La preuve d’une perte de chiffre d’affaires
Néanmoins, cette décision pourrait ne pas être motivée uniquement par des enjeux sanitaires. Amazon a annoncé aux syndicats qu’elle demandait le remboursement des chômages versés à ses salariés par l’Etat. Elle pourrait ainsi tenter d’éviter les conséquences économiques de la réduction forcée de son activité, ce mécanisme de prise en charge publique nécessitant la preuve d’une perte de chiffre d’affaires de 70%.
Le Gouvernement ayant toujours fait preuve d’une position ambiguë envers la multinationale, avant[4] et désormais pendant le covid19[5], les Amis de la Terre craignent qu’il n’accède à cette demande, et aggrave ainsi la dette fiscale qu’Amazon a envers la France.
Amazon affirme avoir payé 150 millions d’euros d’impôts en France en 2018[6]. Ce montant inclus néanmoins les cotisations patronales, les impôts locaux et enfin l’impôt sur les sociétés. Cet agrégat ne correspond même pas à 2,27% de son chiffre d’affaires[7]. Et c’est moins que ce qu’Amazon a touché en crédit d’impôt de la part du Luxembourg la même année : 241 millions d’euros[8] ! Enfin, d’après Bercy, 98% des vendeurs de la place de marché d’Amazon frauderaient la TVA[9]. Cela pourrait représenter un déficit pour l’Etat de plus 1 milliard d’euros. Amazon est responsable de cette fraude à la TVA. Elle accroît volontairement l’activité de place de marché, plus rentable, et en bénéficie directement en touchant des commissions sur les vendeurs. Cette fraude lui permet de rivaliser avec des géants comme Alibaba et de rester toujours le prix le plus bas du marché.
Amazon est une des entreprises dans laquelle les marchés financiers investissent le plus, plus de 1.000 milliards d’euros d’actifs. Elle a réalisé 14,6 milliards de bénéfices en 2019. Son cours en bourse a atteint un record historique : 2.307 dollars[10], du fait de l’explosion de son activité pendant le coronavirus.

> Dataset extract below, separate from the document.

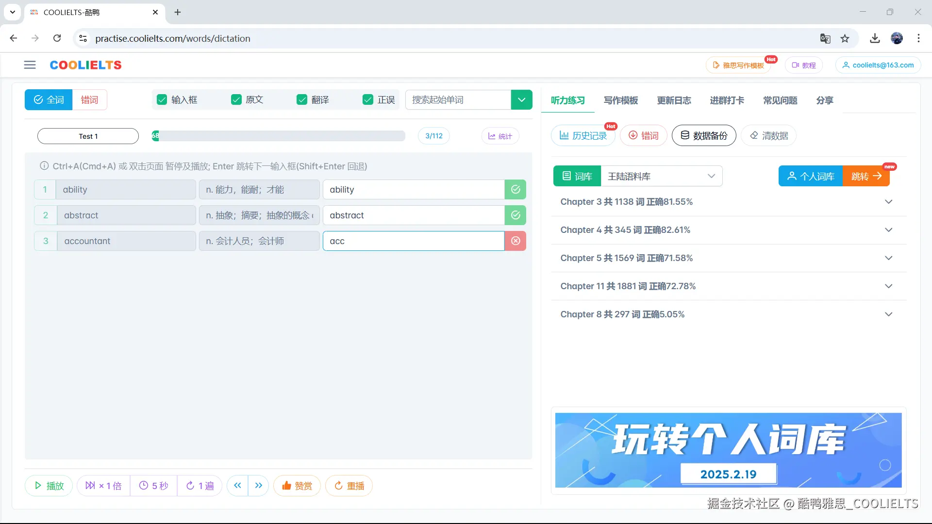Click the dictation progress bar
Image resolution: width=932 pixels, height=524 pixels.
(279, 136)
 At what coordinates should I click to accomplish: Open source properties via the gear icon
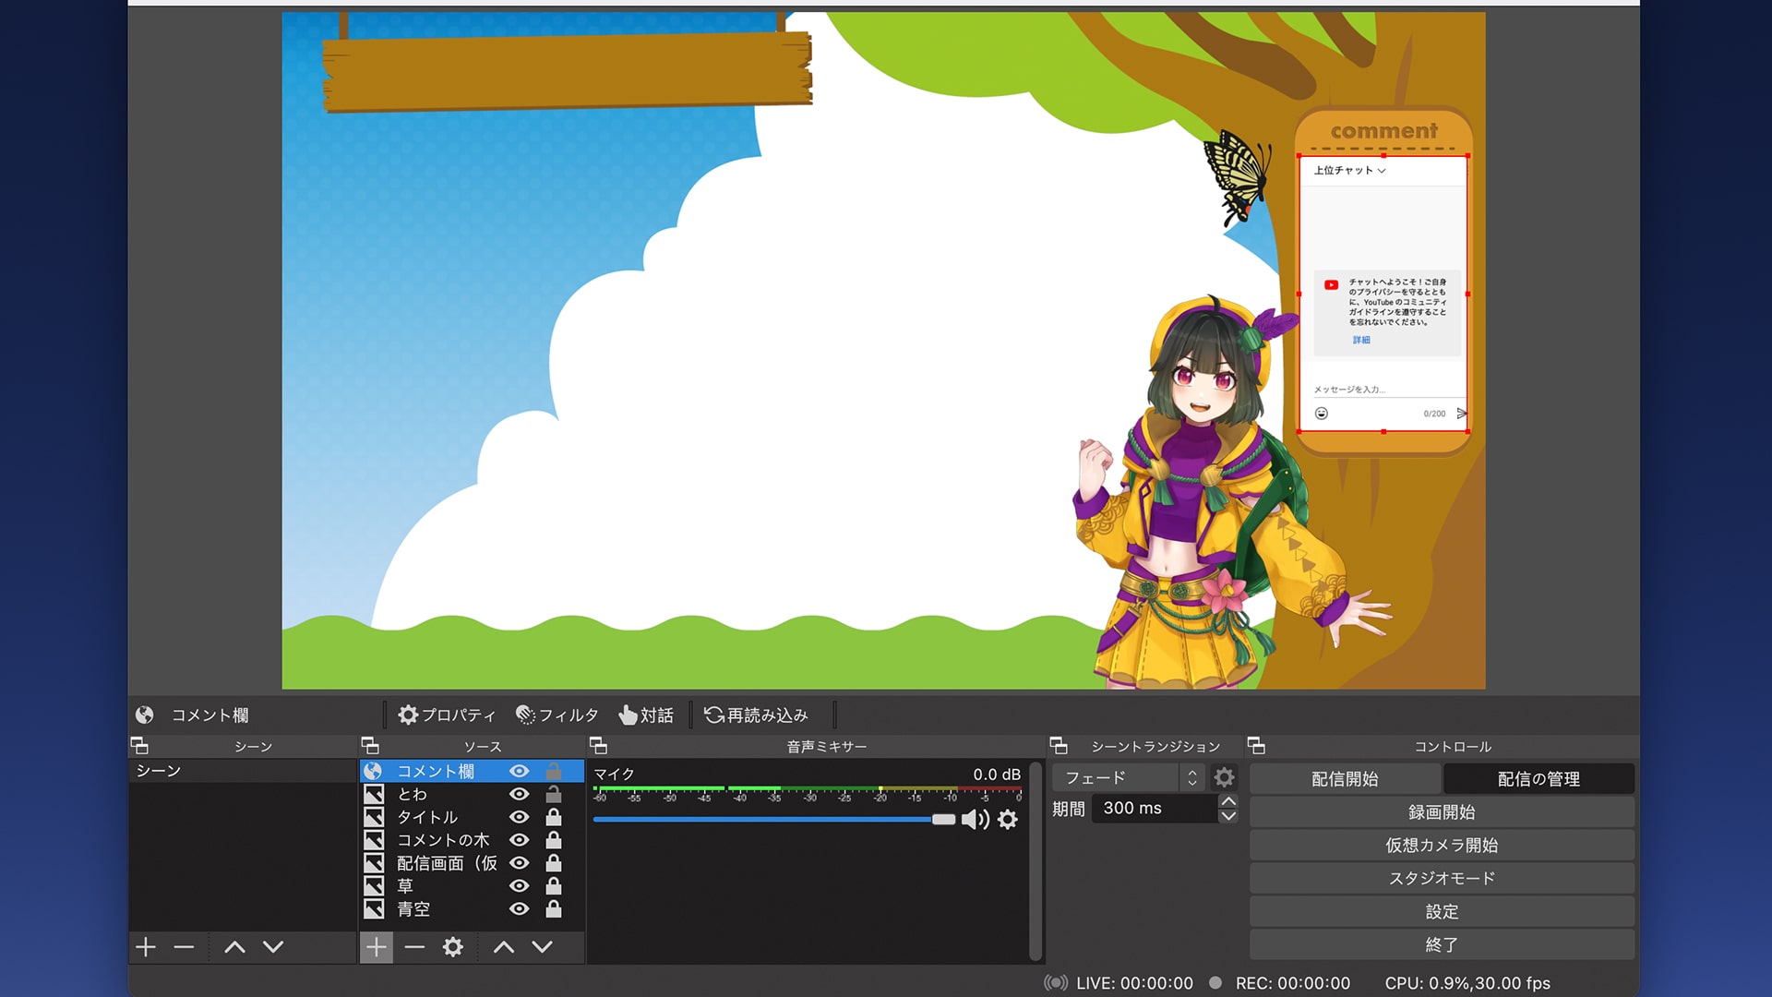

Alma Dufour, chargée de campagne aux Amis de la Terre conclut “Il serait proprement scandaleux qu’Amazon, qui évite et fraude l’impôt, réussisse à bénéficier de l’argent public. C’est à Amazon d’assumer le chômage de ses salariés et des intérimaires, elle en a parfaitement les moyens ! La fortune de son PDG Jeff Bezos a progressé de 24 milliards pendant l’épidémie ! Au-delà d’Amazon, la décision du Gouvernement sera symbolique d’une réelle volonté de changer les règles du jeu économique, ou de son intention de perpétuer l’appauvrissement du secteur public au profit des multinationales”.“
[1] Geek Wire, First Amazon warehouse worker dies of COVID-19 as fulfillment center outbreaks mount, 14 avril 2020.
[2] Tweet d’Amazon News à 7h48, le jeudi 16 avril 2020.
[3] Compte rendu de la CGT du CSEC du 16 avril 2020 entre la direction d’Amazon France Logistique et les syndicats.
[4] Bercy a adressé à plusieurs reprises des reproches à Amazon concernant son intention de répercuter la taxe gafa sur les petits vendeurs, ou son refus de signer la charte de bonne conduite envers les PME. Brune Poirson s’en ait pris à eux concernant la destruction de 3 millions d’invendus neufs, révélée par les Amis de la Terre.
[5] La direccte a ainsi mis plus de 18 jours avant de délivrer une mise en demeure. Bruno Le Maire a annoncé envisager de rouvrir les librairies plutôt que de fermer Amazon. Malgré la concurrence déloyale avec les commerces de proximité fermés et exsangue, le Gouvernement n’est pas revenu sur le maintien de l’activité d’Amazon, alors que les salariés alertés sur les contaminations dans les entrepôts.
[6] Le chiffre de 250 millions diffusé largement dans les médias, correspondait selon l’aveu de l’entreprise elle-même à l’addition de la TVA, et des charges salariales collectées par l’entreprise !
[7] Amazon ne déclare pas l’intégralité de son chiffre d’affaires en France. Le chiffre d’affaires réel d’Amazon serait de 6,6 milliards d’euros en 2018 d’après Kantar World Pannel.
[8] The Guardian, Amazon Europe received €241m in tax credits in 2018, 9 septembre 2019.
[9] Capital, Bercy constate une fraude massive à la TVA sur Amazon et Cdiscount, 9 décembre 2019.